Responses to our recommendations about managing freshwater quality
We requested this update because we want to provide public transparency on agencies’ progress with addressing our recommendations.
In 2019, our report Managing freshwater: Challenges and opportunities looked at how well Waikato Regional Council, Taranaki Regional Council, Horizons Regional Council, and Environment Southland manage freshwater quality in their regions. We also looked at how well the Ministry for the Environment and Statistics New Zealand were using data collected by regional councils to create a national picture of freshwater quality.
Overall, we found regional councils are working in a difficult environment, with a range of stakeholders and often competing interests. Despite these challenges, the four regional councils had made improvements in aspects of their water management that supported planning and targeting interventions to protect and improve freshwater quality.
However, the four regional councils could further improve how they shared information about freshwater quality, strengthen relationships with iwi and hapū, and commit to using a full range of tools for compliance, monitoring, and enforcement.
We recommended that:
- The Ministry for the Environment and Statistics New Zealand lead work with regional councils and relevant land and freshwater management agencies to support better informed and co-ordinated management of freshwater by preparing a consistent approach to monitoring, analysis, and reporting of freshwater quality state and trend information.
- Waikato Regional Council, Taranaki Regional Council, Horizons Regional Council, and Environment Southland consider how they might use the analysis conducted by National Institute of Water and Atmospheric Research Limited to improve their monitoring of freshwater quality.
- Waikato Regional Council, Taranaki Regional Council, Horizons Regional Council, and Environment Southland support and inform wider community discussion of freshwater quality issues by ensuring that the information they make available to their communities is clear, complete, up to date, consistent, accessible, and readily understandable.
- Waikato Regional Council, Taranaki Regional Council, and Horizons Regional Council strengthen relationships with iwi and hapū, especially those yet to complete Treaty settlement processes, by formally seeking their aspirations for involvement in strategic decision-making and identifying how those aspirations can be met.
- Waikato Regional Council, Taranaki Regional Council, Horizons Regional Council, and Environment Southland use a full range of appropriate compliance, monitoring, and enforcement tools to effectively identify and act on material non-compliance with the Resource Management Act 1991 or resource consent conditions.

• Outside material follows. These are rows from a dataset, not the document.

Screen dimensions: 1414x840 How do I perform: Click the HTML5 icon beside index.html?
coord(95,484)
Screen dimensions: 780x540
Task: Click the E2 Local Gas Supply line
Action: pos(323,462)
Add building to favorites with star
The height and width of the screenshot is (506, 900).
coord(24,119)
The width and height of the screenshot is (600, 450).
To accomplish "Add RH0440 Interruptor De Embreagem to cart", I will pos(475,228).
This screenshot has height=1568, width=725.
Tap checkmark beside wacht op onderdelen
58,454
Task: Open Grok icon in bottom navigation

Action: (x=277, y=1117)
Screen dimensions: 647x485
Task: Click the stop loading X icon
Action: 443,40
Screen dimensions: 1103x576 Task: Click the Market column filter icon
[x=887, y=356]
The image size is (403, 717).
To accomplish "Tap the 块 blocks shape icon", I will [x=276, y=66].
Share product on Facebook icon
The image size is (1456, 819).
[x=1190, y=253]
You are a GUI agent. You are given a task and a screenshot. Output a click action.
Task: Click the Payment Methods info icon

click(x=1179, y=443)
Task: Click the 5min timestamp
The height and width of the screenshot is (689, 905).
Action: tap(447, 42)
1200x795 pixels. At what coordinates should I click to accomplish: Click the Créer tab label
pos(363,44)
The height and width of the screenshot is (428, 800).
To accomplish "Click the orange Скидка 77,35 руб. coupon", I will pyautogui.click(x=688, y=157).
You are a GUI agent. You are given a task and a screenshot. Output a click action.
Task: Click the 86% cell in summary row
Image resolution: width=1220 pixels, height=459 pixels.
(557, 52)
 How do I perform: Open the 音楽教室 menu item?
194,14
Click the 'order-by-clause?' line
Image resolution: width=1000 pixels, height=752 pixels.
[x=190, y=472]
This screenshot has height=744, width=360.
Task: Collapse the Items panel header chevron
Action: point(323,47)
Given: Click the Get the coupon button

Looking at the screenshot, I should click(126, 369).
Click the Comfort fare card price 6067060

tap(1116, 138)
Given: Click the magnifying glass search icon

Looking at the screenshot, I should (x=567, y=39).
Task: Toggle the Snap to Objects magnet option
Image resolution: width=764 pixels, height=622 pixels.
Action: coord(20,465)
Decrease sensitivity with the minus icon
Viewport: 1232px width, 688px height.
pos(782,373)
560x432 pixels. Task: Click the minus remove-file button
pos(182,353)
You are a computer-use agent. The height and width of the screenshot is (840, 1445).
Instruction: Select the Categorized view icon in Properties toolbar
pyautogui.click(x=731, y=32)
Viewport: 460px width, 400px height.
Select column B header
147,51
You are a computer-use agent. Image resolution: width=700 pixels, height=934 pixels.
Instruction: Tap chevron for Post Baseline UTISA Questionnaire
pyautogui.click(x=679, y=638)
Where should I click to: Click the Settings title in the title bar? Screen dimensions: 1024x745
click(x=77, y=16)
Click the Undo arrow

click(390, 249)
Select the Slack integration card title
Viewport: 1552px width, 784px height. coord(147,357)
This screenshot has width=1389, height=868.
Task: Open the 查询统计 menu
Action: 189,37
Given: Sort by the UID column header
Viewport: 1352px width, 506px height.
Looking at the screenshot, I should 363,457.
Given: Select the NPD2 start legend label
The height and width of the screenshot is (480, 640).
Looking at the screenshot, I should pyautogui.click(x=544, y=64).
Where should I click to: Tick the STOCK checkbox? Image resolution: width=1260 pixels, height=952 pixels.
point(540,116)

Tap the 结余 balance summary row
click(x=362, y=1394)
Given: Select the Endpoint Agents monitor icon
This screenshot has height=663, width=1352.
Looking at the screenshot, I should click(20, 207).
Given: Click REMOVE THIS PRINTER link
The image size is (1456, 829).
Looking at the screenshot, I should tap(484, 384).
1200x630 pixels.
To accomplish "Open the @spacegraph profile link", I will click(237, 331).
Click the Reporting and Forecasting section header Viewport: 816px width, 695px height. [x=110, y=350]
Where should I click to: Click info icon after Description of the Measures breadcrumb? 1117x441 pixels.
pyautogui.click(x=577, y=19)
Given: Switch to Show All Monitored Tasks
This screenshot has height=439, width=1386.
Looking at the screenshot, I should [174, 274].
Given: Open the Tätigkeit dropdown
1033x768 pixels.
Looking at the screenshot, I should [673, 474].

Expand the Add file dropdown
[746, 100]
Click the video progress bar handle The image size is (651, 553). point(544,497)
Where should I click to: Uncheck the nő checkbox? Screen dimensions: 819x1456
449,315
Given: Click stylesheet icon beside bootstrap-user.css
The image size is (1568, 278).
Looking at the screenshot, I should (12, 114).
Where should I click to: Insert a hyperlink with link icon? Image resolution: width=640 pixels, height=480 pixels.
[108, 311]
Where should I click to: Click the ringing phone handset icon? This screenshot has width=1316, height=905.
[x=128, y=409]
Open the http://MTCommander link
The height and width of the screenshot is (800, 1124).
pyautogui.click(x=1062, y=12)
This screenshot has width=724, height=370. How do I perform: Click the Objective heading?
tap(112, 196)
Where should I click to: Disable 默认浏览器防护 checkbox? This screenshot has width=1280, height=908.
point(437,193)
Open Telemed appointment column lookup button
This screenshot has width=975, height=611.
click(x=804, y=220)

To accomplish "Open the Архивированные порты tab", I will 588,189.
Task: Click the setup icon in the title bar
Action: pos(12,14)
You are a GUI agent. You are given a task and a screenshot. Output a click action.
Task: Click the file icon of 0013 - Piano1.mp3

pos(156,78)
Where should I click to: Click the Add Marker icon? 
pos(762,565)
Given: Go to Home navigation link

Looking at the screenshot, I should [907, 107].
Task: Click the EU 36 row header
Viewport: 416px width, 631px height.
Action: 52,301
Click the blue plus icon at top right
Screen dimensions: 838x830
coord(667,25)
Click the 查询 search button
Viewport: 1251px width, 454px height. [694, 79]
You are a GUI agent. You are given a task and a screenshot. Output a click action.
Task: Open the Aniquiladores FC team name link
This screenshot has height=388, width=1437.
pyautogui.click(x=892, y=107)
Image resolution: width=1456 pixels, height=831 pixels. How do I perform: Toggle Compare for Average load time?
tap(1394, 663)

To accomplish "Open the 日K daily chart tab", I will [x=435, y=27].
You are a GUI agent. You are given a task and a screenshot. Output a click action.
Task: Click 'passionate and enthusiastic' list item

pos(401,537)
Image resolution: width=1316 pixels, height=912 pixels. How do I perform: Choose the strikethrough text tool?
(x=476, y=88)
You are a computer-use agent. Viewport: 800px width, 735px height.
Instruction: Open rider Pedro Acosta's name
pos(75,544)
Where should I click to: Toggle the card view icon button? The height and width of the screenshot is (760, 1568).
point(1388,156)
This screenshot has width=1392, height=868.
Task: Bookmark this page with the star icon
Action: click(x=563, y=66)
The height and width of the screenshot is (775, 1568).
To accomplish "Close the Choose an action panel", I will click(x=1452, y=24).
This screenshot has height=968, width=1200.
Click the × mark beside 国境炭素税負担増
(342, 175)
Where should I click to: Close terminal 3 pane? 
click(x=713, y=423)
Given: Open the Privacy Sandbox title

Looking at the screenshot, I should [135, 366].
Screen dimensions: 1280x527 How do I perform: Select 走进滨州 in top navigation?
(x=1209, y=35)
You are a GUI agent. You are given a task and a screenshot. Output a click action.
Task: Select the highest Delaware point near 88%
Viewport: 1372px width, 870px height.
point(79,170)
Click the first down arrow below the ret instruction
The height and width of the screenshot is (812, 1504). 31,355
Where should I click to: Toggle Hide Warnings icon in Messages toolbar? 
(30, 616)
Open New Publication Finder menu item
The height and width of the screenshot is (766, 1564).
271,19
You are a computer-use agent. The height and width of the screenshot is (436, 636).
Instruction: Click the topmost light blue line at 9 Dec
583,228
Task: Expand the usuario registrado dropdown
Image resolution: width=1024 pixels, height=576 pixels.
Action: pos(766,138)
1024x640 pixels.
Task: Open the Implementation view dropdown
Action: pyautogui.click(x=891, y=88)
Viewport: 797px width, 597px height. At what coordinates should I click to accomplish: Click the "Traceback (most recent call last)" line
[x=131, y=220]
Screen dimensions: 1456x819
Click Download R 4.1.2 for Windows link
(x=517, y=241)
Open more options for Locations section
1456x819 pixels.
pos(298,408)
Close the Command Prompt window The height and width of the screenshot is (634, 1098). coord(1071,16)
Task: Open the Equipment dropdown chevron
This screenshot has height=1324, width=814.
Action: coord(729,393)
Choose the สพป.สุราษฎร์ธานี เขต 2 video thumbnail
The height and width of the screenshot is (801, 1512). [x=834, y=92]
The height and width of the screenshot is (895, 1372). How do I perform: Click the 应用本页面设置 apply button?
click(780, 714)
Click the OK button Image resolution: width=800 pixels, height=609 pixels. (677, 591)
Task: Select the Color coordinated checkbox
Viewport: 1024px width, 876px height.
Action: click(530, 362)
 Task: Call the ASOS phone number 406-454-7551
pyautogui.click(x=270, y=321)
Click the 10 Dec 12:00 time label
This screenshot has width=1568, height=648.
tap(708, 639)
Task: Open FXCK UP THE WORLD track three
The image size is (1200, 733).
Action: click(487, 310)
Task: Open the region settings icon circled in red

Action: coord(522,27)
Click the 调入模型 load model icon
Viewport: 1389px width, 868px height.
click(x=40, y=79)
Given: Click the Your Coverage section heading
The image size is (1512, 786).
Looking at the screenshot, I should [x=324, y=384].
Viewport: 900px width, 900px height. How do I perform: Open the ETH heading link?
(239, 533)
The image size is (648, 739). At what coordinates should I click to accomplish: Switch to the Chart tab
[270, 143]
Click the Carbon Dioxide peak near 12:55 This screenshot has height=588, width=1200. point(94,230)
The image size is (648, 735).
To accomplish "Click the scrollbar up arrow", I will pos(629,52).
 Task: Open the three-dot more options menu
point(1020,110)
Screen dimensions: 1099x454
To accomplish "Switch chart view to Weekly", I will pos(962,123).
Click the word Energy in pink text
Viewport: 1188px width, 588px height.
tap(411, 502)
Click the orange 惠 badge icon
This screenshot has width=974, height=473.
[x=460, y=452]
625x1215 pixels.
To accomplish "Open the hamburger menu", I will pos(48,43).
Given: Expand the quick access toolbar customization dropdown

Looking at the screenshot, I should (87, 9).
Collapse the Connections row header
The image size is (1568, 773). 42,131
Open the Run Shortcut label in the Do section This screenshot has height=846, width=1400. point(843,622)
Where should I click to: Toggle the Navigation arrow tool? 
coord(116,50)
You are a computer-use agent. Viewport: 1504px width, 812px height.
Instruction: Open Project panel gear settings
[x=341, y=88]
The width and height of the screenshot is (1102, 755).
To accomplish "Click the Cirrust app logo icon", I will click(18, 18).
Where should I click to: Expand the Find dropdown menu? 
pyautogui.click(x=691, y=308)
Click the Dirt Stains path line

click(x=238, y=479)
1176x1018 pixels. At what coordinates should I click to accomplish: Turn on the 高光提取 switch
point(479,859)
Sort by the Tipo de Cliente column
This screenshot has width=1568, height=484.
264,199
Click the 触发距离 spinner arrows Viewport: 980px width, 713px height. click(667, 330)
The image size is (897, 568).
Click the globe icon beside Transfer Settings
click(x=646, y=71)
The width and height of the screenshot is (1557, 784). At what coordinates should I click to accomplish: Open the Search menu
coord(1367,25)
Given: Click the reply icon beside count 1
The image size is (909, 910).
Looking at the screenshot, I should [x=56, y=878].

Read what the Ministry for the Environment, Statistics New Zealand, Waikato Regional Council, Taranaki Regional Council, Horizons Regional Council, and Environment Southland have said about their progress with those recommendations:
- the full text of Ministry for the Environment's letter in HTML | as a PDF (6 pages, 431KB)
- the full text of Stats NZ's letter in HTML | as a PDF (2 pages, 287KB)
- the full text of Waikato Regional Council's letter in HTML | as a PDF (7 pages, 535KB)
- the full text of Taranaki Regional Council's letter in HTML | as a PDF (4 pages, 239KB)
- the full text of Horizons Regional Council's letter in HTML | as a PDF (7 pages, 759KB)
- the full text of Environment Southland's letter in HTML | as a PDF (3 pages, 659KB)
We have not audited the information in this update. We did not ask regional councils to respond to our fourth recommendation because we plan to follow up through a separate process, which we will report on when complete.
At this stage, we do not plan to carry out any further performance audit work to follow up on our 2019 report. Our sector managers will continue to seek further updates from the Ministry for the Environment, Statistics New Zealand, Waikato Regional Council, Taranaki Regional Council, Horizons Regional Council, and Environment Southland as part of their usual engagement work.